How many choices do we have for the digit $a$? We have $9$ choices (since the first digit cannot be $0$). Now for each possible choice of $a$ we have $9$ choices for $b$ (since we want $b$ to be a different digit to $a$ and we now allow $0$).

So for choice of the $ab$ part we have $9*9 = 81$ possibilities.

Now for each of these we have $8$ choices for $c$ (to avoid $c$ being the same as either $a$ or $b$). And for each of these we have $7$ choices for $d$ (to avoid $d$ being the same as either $a,b$ or $c$).

So in total there are $9*9*8*7 = 4536$ possible numbers.

• ah! so beautiful answer thank you fretty. Jun 11, 2012 at 11:45
• I can't help but notice that there are no repeated digits in the number $4536$. Somehow the answer to the question was among the numbers being counted, how mysterious! Jun 11, 2012 at 13:11
• @MarcvanLeeuwen Number 2 and number 4 also have no repeated numbers... Dec 28, 2018 at 18:55

A bit more hint: Ask yourself how many ways can you choose the digit in the first position, then how many ways can you choose the second-place digit ...

Hint: this is like drawing four digits out of a bag of ten digits 0-9. How many different ways can this happen?

Edit: To correct the model I had in mind, the bag would first have to contain only 1-9. After you've picked the leftmost digit, you would throw in a 0 ball and continue to pick the last three digits.

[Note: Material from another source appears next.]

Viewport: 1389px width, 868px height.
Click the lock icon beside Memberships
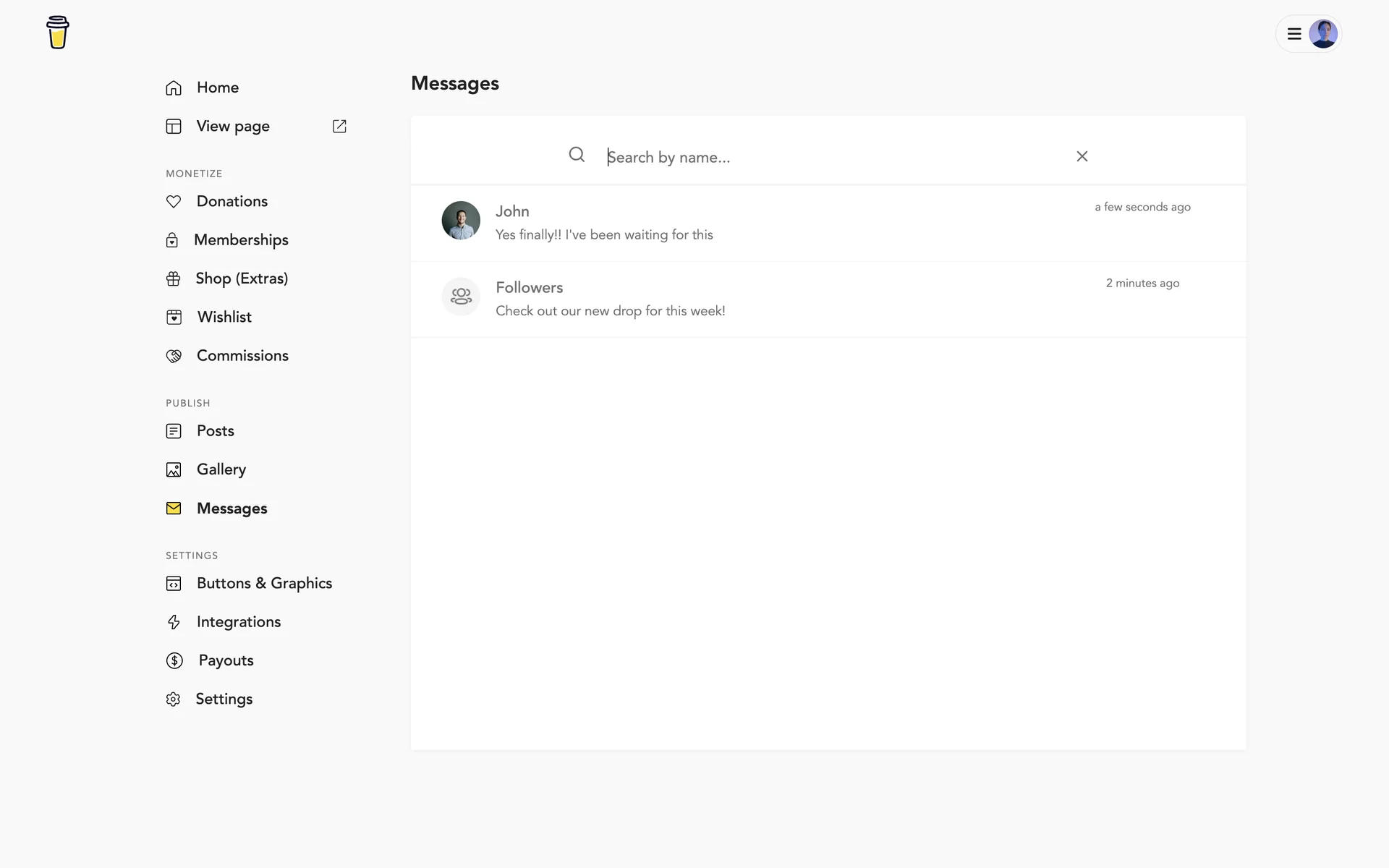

• Not exactly, since the choice of the first digit is restricted. Jun 11, 2012 at 11:37
• @fretty True! A scurvily written question. Jun 11, 2012 at 11:42

When you say "combinations" I also get the sense you mean that order doesn't matter. Sometimes people say "combinations" when they mean "permutations" where the order matters.

So for example, if there are three people April, Bruce and Chandra and I want to know how many different pairs of people there could be there are three: April and Bruce, Bruce and Chandra, or Chandra and April. The orders don't matter because April and Bruce is the same as Bruce and April. This is a "combination" of people. Thus, the number of ways of choosing 2 people from 3 is three.

On the other hand, if those three people competed in a math club, then how many different ways could you choose a winner and a runner-up? It could be April first and Chandra second, or Chandra first and April second, or four other possibilities involving Bruce. Thus, the number of ways of choosing 2 people from 3 where order matters is six. This is working with "permutations".

The two ideas are related. If you take the number of permutations and divide it by the number of ways of arranging two people (2) then you get the number of combinations.